▶ _WHAT IS EXPECTED_
Repeat the records below exactly, leaving out any pictures.

Stored items
● ● ● ● ●
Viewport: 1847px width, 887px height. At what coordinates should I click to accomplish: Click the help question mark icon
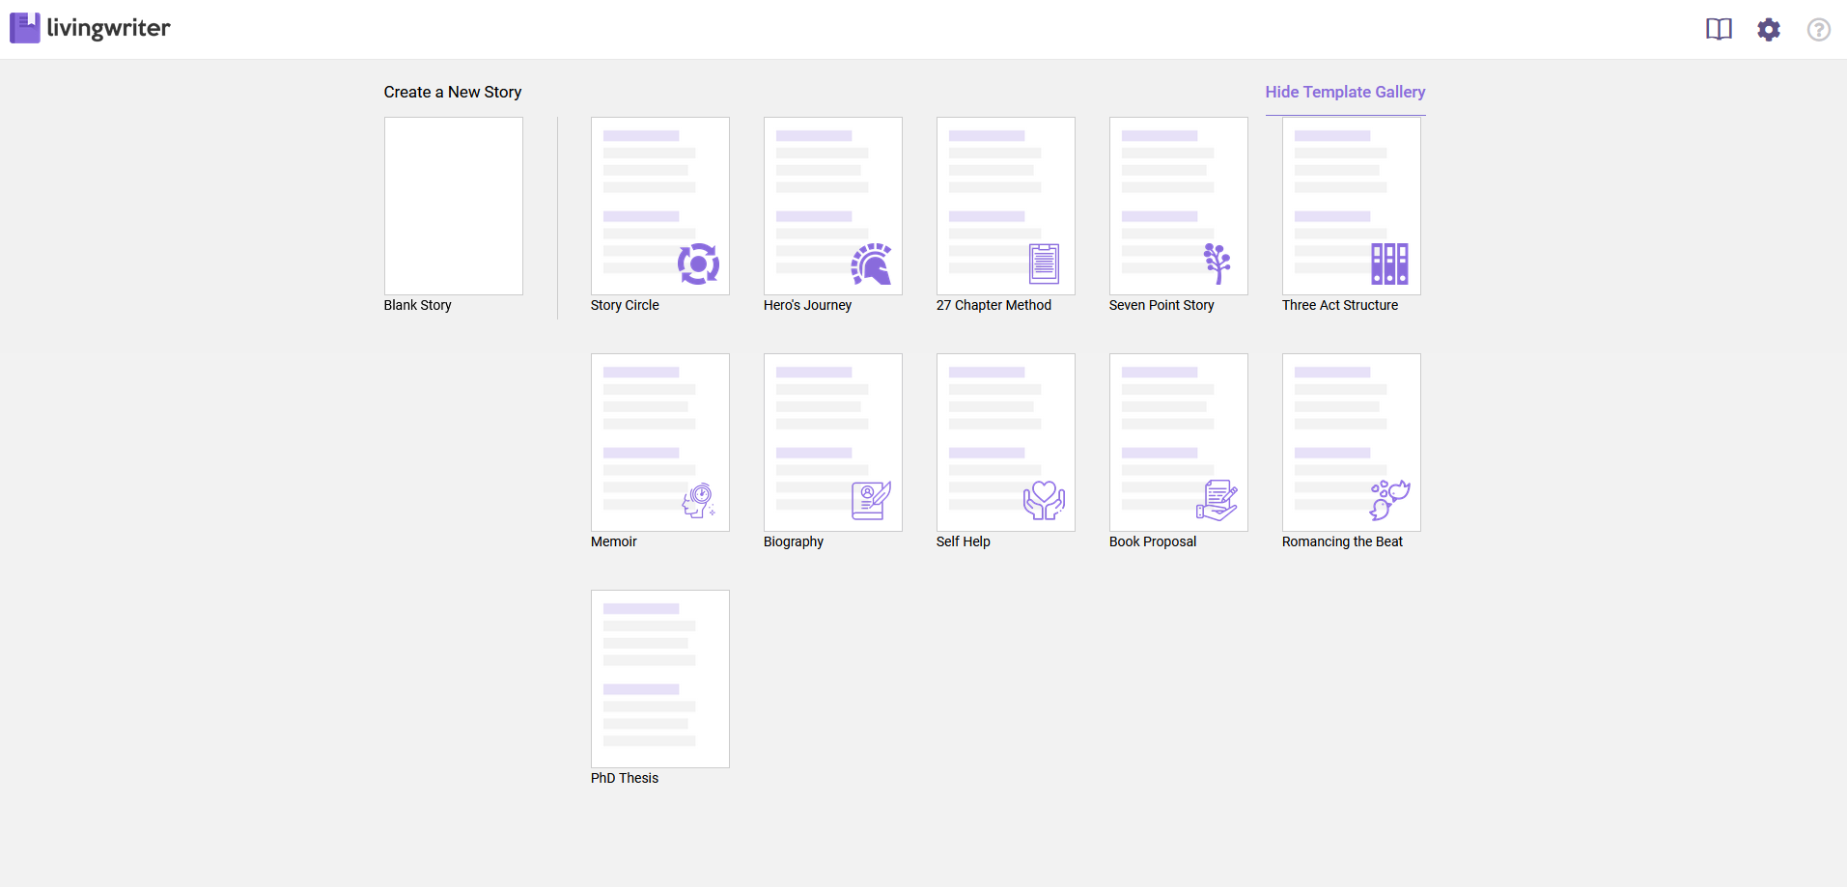pyautogui.click(x=1818, y=30)
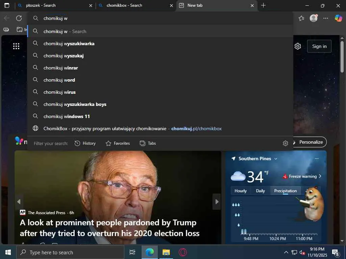Click the Sign in button

[319, 46]
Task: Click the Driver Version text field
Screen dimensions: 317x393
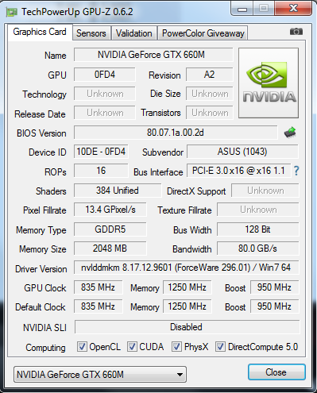Action: [186, 268]
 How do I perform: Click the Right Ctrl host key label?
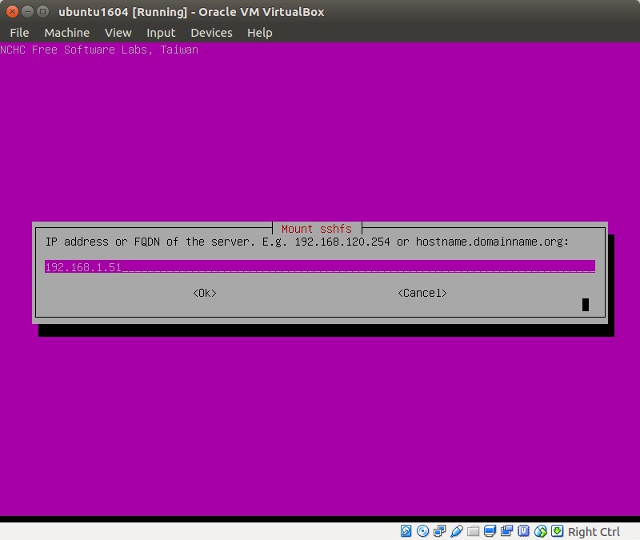click(x=594, y=532)
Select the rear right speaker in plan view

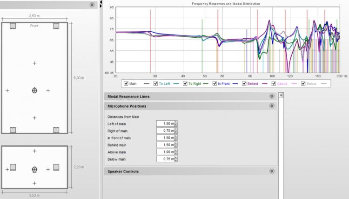pos(56,130)
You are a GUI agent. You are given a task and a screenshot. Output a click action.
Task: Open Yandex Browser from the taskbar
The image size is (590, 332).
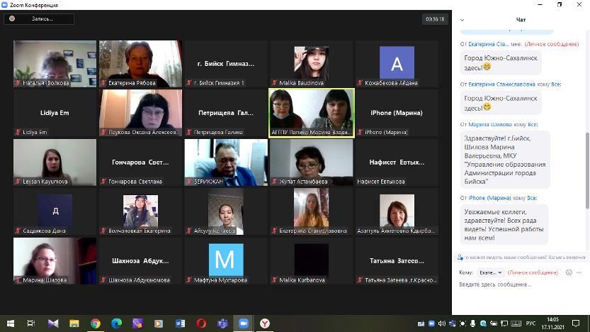pos(265,323)
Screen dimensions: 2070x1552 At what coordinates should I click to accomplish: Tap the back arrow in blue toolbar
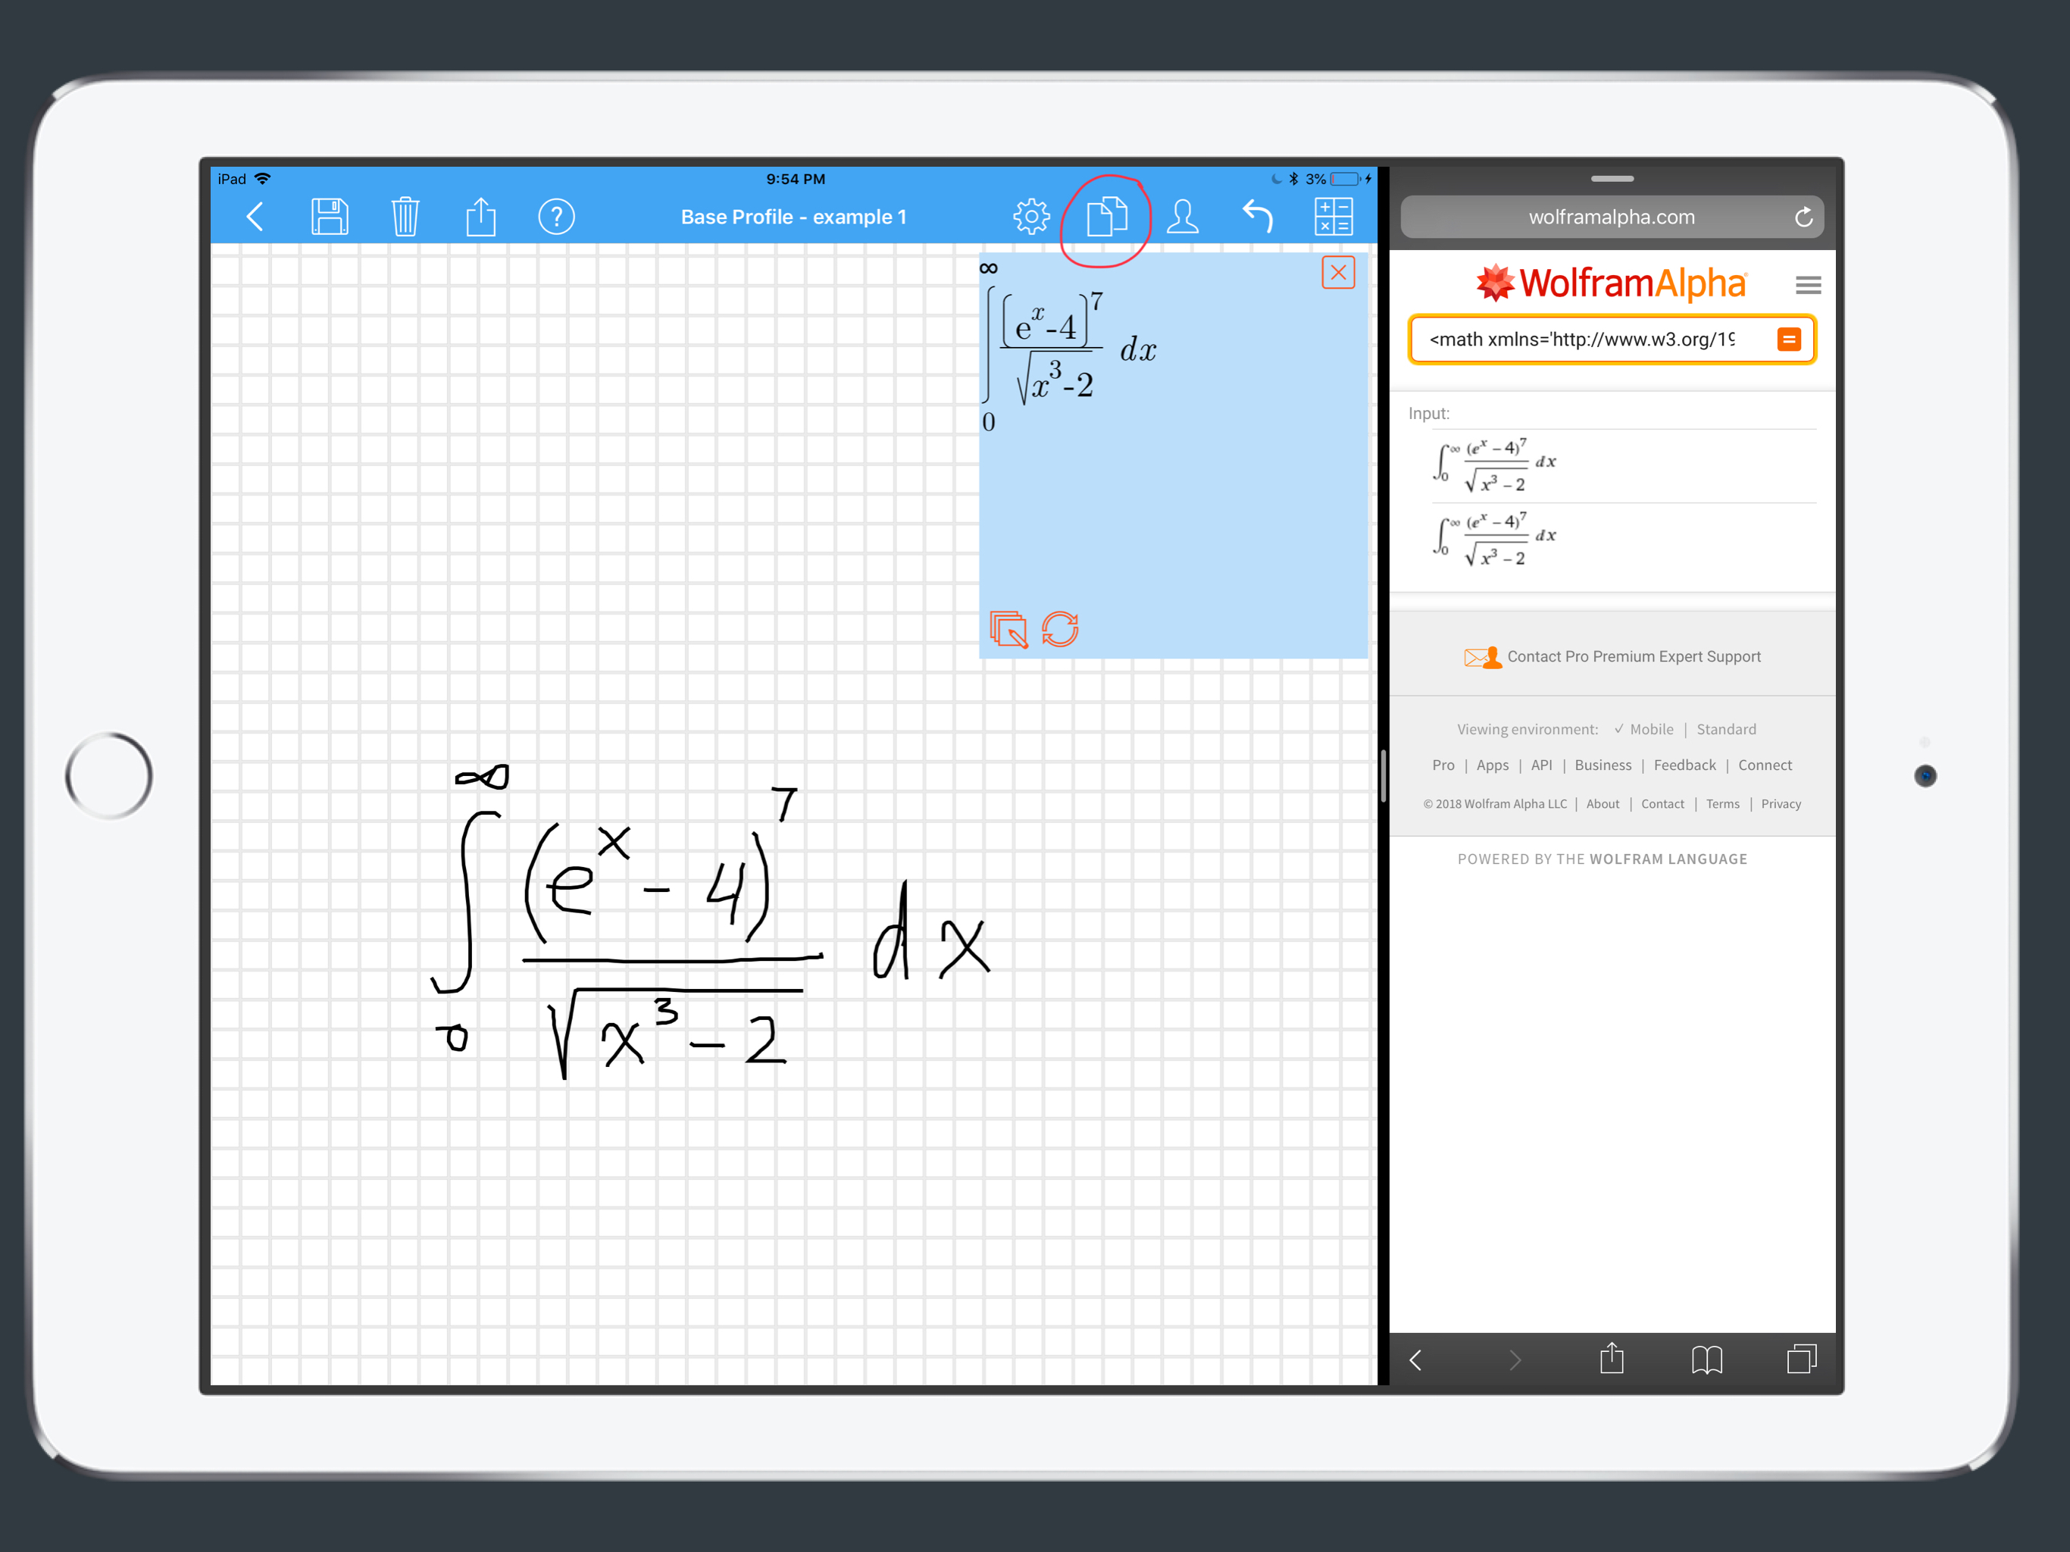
● ● ● ● ●
▶ _SOLUTION TO THE PROBLEM_
Viewport: 1847px width, 887px height. At what coordinates should I click to accomplish: Click the help question mark icon
pyautogui.click(x=1818, y=30)
Click the Sign in button

[319, 46]
Task: Click the Driver Version text field
Screen dimensions: 317x393
Action: [186, 268]
 How do I perform: Click the Right Ctrl host key label?
click(x=594, y=532)
Select the rear right speaker in plan view

pos(56,130)
You are a GUI agent. You are given a task and a screenshot. Output a click action.
Task: Open Yandex Browser from the taskbar
The image size is (590, 332).
pos(265,323)
Screen dimensions: 2070x1552 At what coordinates should I click to accomplish: Tap the back arrow in blue toolbar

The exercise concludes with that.